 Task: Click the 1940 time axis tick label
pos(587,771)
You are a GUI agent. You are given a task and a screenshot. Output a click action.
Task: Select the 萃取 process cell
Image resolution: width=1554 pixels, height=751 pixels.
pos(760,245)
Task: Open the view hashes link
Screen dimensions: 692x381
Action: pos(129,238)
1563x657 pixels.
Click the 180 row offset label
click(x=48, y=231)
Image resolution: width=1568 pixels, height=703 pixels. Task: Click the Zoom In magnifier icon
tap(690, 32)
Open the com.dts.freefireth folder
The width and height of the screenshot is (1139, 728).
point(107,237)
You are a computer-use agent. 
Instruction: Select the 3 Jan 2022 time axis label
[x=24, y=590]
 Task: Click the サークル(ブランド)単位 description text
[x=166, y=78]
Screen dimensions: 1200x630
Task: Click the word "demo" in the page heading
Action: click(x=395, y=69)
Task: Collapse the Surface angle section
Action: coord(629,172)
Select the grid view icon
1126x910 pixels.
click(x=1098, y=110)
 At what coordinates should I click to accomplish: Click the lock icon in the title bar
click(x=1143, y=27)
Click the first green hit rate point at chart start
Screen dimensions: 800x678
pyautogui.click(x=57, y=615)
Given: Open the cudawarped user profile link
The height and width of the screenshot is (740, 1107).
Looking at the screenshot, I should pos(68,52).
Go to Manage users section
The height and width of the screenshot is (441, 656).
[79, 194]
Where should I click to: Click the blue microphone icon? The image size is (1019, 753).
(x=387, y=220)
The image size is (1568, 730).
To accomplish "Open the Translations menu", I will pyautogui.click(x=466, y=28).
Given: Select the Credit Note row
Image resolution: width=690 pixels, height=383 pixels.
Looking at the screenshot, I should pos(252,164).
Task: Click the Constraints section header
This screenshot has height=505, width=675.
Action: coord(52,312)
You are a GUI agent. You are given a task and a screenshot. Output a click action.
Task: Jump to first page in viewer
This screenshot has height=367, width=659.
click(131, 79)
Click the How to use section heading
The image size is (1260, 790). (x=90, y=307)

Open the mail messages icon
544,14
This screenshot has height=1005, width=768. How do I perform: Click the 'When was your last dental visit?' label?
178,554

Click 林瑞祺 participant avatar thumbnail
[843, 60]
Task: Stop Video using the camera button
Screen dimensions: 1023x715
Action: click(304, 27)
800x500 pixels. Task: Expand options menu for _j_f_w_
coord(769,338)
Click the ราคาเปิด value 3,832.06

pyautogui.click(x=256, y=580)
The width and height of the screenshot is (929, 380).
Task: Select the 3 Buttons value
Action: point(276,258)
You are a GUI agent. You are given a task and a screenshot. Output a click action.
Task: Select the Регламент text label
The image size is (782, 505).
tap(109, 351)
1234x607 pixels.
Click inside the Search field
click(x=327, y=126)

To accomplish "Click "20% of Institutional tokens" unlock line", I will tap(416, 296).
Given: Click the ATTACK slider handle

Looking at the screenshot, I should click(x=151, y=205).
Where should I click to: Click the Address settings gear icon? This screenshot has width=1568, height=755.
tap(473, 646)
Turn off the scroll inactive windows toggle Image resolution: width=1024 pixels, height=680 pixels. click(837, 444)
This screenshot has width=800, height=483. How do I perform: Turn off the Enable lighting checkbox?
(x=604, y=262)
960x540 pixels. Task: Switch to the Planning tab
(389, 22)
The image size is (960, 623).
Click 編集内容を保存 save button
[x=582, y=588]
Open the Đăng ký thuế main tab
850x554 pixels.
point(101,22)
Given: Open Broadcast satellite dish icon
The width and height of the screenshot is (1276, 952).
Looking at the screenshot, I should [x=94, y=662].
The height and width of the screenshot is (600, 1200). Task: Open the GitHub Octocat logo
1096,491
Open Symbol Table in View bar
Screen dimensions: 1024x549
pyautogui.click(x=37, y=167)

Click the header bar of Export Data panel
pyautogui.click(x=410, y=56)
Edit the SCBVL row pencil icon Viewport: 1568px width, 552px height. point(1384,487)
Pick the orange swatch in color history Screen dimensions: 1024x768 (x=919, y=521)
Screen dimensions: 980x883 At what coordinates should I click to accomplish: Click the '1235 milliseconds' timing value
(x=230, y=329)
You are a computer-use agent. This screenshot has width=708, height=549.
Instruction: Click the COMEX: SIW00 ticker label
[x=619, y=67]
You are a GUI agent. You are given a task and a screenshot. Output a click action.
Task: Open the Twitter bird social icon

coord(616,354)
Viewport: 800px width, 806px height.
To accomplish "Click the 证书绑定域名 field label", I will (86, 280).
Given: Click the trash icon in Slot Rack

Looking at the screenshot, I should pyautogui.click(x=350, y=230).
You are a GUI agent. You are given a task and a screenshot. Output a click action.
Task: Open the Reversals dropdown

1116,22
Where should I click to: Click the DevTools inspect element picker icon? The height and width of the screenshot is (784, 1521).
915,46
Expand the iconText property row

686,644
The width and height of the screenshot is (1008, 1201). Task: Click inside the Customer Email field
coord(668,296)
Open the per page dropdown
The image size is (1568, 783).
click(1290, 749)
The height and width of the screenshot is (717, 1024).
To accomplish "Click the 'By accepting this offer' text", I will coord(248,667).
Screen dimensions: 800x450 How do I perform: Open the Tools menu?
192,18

□ □ □ □ □

> Instructions for the task: Reproduce the material above exactly; please quote every line of it.

> Exercise output:
 Task: Click the 1940 time axis tick label
pos(587,771)
You are a GUI agent. You are given a task and a screenshot. Output a click action.
Task: Select the 萃取 process cell
Image resolution: width=1554 pixels, height=751 pixels.
pos(760,245)
Task: Open the view hashes link
Screen dimensions: 692x381
Action: pos(129,238)
1563x657 pixels.
Click the 180 row offset label
click(x=48, y=231)
Image resolution: width=1568 pixels, height=703 pixels. Task: Click the Zoom In magnifier icon
tap(690, 32)
Open the com.dts.freefireth folder
The width and height of the screenshot is (1139, 728).
point(107,237)
You are a computer-use agent. 
Instruction: Select the 3 Jan 2022 time axis label
[x=24, y=590]
 Task: Click the サークル(ブランド)単位 description text
[x=166, y=78]
Screen dimensions: 1200x630
Task: Click the word "demo" in the page heading
Action: click(x=395, y=69)
Task: Collapse the Surface angle section
Action: coord(629,172)
Select the grid view icon
1126x910 pixels.
click(x=1098, y=110)
 At what coordinates should I click to accomplish: Click the lock icon in the title bar
click(x=1143, y=27)
Click the first green hit rate point at chart start
Screen dimensions: 800x678
pyautogui.click(x=57, y=615)
Given: Open the cudawarped user profile link
The height and width of the screenshot is (740, 1107).
Looking at the screenshot, I should pos(68,52).
Go to Manage users section
The height and width of the screenshot is (441, 656).
[79, 194]
Where should I click to: Click the blue microphone icon? The image size is (1019, 753).
(x=387, y=220)
The image size is (1568, 730).
To accomplish "Open the Translations menu", I will pyautogui.click(x=466, y=28).
Given: Select the Credit Note row
Image resolution: width=690 pixels, height=383 pixels.
Looking at the screenshot, I should pos(252,164).
Task: Click the Constraints section header
This screenshot has height=505, width=675.
Action: coord(52,312)
You are a GUI agent. You are given a task and a screenshot. Output a click action.
Task: Jump to first page in viewer
This screenshot has height=367, width=659.
click(131, 79)
Click the How to use section heading
The image size is (1260, 790). (x=90, y=307)

Open the mail messages icon
544,14
This screenshot has height=1005, width=768. How do I perform: Click the 'When was your last dental visit?' label?
178,554

Click 林瑞祺 participant avatar thumbnail
[843, 60]
Task: Stop Video using the camera button
Screen dimensions: 1023x715
Action: click(304, 27)
800x500 pixels. Task: Expand options menu for _j_f_w_
coord(769,338)
Click the ราคาเปิด value 3,832.06

pyautogui.click(x=256, y=580)
The width and height of the screenshot is (929, 380).
Task: Select the 3 Buttons value
Action: point(276,258)
You are a GUI agent. You are given a task and a screenshot. Output a click action.
Task: Select the Регламент text label
The image size is (782, 505).
tap(109, 351)
1234x607 pixels.
Click inside the Search field
click(x=327, y=126)

To accomplish "Click "20% of Institutional tokens" unlock line", I will tap(416, 296).
Given: Click the ATTACK slider handle

Looking at the screenshot, I should click(x=151, y=205).
Where should I click to: Click the Address settings gear icon? This screenshot has width=1568, height=755.
tap(473, 646)
Turn off the scroll inactive windows toggle Image resolution: width=1024 pixels, height=680 pixels. click(837, 444)
This screenshot has width=800, height=483. How do I perform: Turn off the Enable lighting checkbox?
(x=604, y=262)
960x540 pixels. Task: Switch to the Planning tab
(389, 22)
The image size is (960, 623).
Click 編集内容を保存 save button
[x=582, y=588]
Open the Đăng ký thuế main tab
850x554 pixels.
point(101,22)
Given: Open Broadcast satellite dish icon
The width and height of the screenshot is (1276, 952).
Looking at the screenshot, I should [x=94, y=662].
The height and width of the screenshot is (600, 1200). Task: Open the GitHub Octocat logo
1096,491
Open Symbol Table in View bar
Screen dimensions: 1024x549
pyautogui.click(x=37, y=167)

Click the header bar of Export Data panel
pyautogui.click(x=410, y=56)
Edit the SCBVL row pencil icon Viewport: 1568px width, 552px height. point(1384,487)
Pick the orange swatch in color history Screen dimensions: 1024x768 (x=919, y=521)
Screen dimensions: 980x883 At what coordinates should I click to accomplish: Click the '1235 milliseconds' timing value
(x=230, y=329)
You are a computer-use agent. This screenshot has width=708, height=549.
Instruction: Click the COMEX: SIW00 ticker label
[x=619, y=67]
You are a GUI agent. You are given a task and a screenshot. Output a click action.
Task: Open the Twitter bird social icon

coord(616,354)
Viewport: 800px width, 806px height.
To accomplish "Click the 证书绑定域名 field label", I will (86, 280).
Given: Click the trash icon in Slot Rack

Looking at the screenshot, I should pyautogui.click(x=350, y=230).
You are a GUI agent. You are given a task and a screenshot. Output a click action.
Task: Open the Reversals dropdown

1116,22
Where should I click to: Click the DevTools inspect element picker icon? The height and width of the screenshot is (784, 1521).
915,46
Expand the iconText property row

686,644
The width and height of the screenshot is (1008, 1201). Task: Click inside the Customer Email field
coord(668,296)
Open the per page dropdown
The image size is (1568, 783).
click(1290, 749)
The height and width of the screenshot is (717, 1024).
To accomplish "Click the 'By accepting this offer' text", I will coord(248,667).
Screen dimensions: 800x450 How do I perform: Open the Tools menu?
192,18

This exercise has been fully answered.